- **TASK DESCRIPTION**:
Answer these questions from the Chapter 7 exam answers on procedures below.
(a) According to the definitions, what is passed to a procedure through a VAR parameter?
(b) What is the third listed advantage of using procedures and top-down design?
(c) In the code fragment, what type are the local variables of procedure Test declared as?

Chapter 7
Answers to Exam Preparation Exercises
1. Definitions:
positional matching the alignment between the formal parameters of a procedure and the actual parameters of a corresponding procedure call.
procedure call suspends execution of the current code and starts execution of the body of a procedure declaration.
actual parameter the value to be substituted for the formal parameter when a procedure is called.
parameter list the list of variables following the name of a procedure that determines how the procedure communicates with the code that called it.
VAR parameter a parameter through which the address of a variable is passed to a procedure so that a result may be passed back to the calling segment.
local variable a
variable that only can be used within the procedure in which it is declared and
cannot be seen or used outside the procedure.
formal parameter the name of a variable in the procedure heading that determines what the procedure will call a value.
3. Four advantages of using procedures and top-down design.
1) Design details can be encapsulated in procedures.
2) Top-down design modules correspond directly to procedures.
3) Individual modules can be separately tested and debugged.
4) Large, complex programs can be simplified.
5. Identifying items:
PROGRAM Fragment (Input, Output);
VAR
Variable1, Variable2, Variable3:
Boolean;
(* Procedure heading *)
PROCEDURE Test (VAR Param1, Param2, Param3: (* Formal parameters *)
Boolean);
VAR
Testl, (* Local variable *)
Test2: (* Local variable *)
Integer;
BEGIN (* Procedure body *)
.
.
END;
BEGIN
.
.
Test(Variable1, Variable3, Variable2); (* procedure call *)
(* ^----------^----------^----------------- actual parameters *)
Test(Variable2, Variable1, Variable3); (* procedure call *)
(* ^----------^----------^----------------- actual parameters *)
.
.
END.

- **DATA EXTRACT**:
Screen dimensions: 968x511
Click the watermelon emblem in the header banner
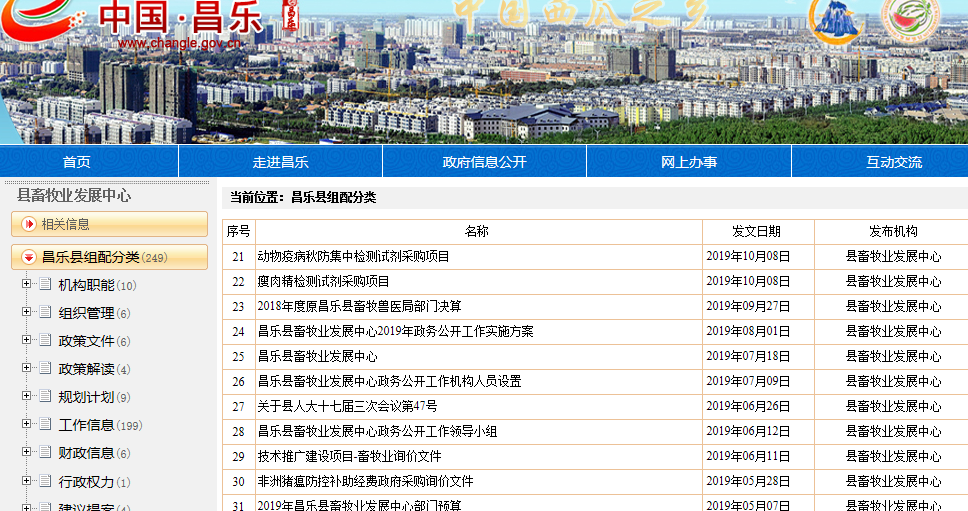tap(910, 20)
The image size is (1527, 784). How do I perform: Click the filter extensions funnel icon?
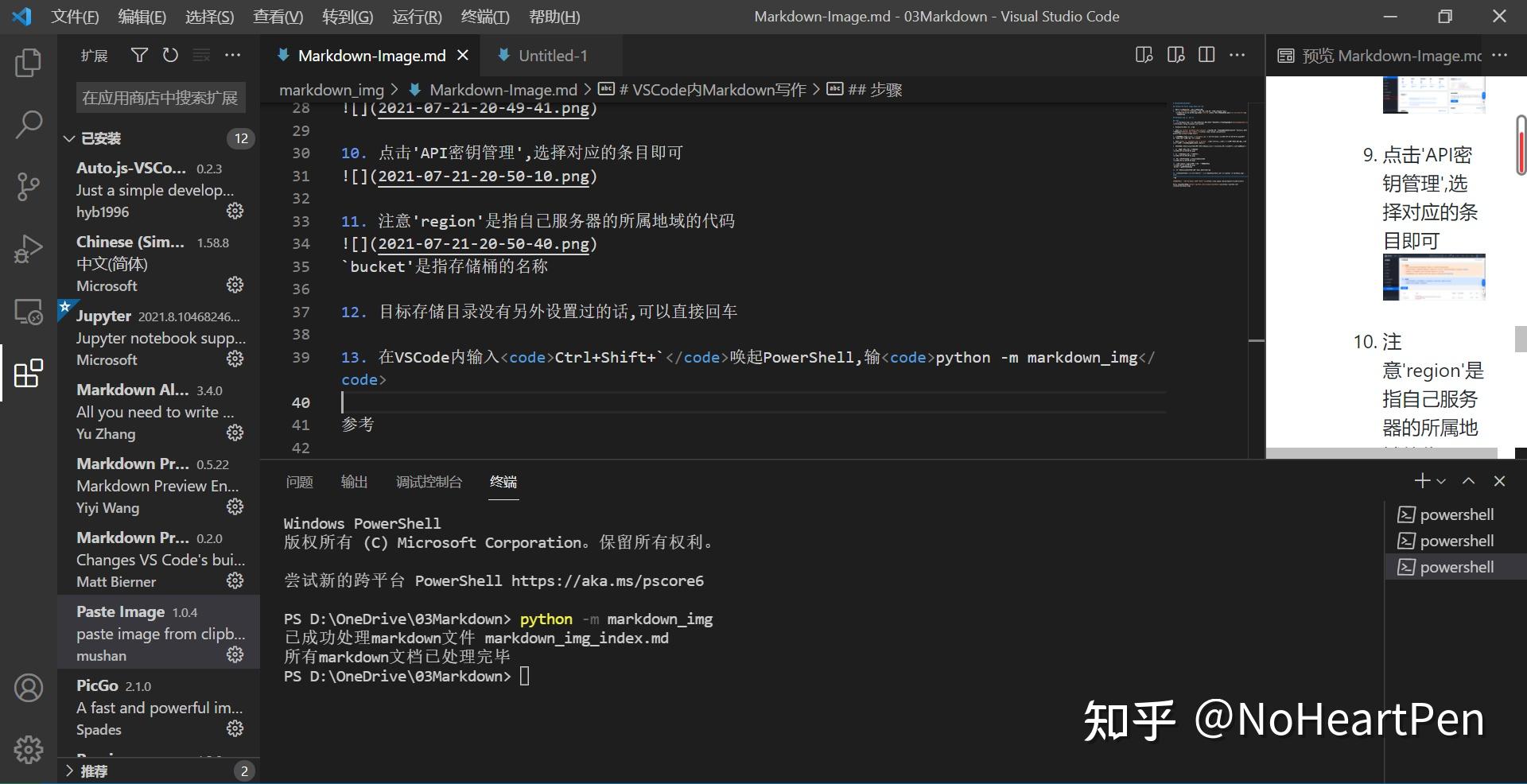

- **EXERCISE SOLUTION**:
(a) The address of a variable, so that a result may be passed back to the calling segment.
(b) Individual modules can be separately tested and debugged.
(c) Integer.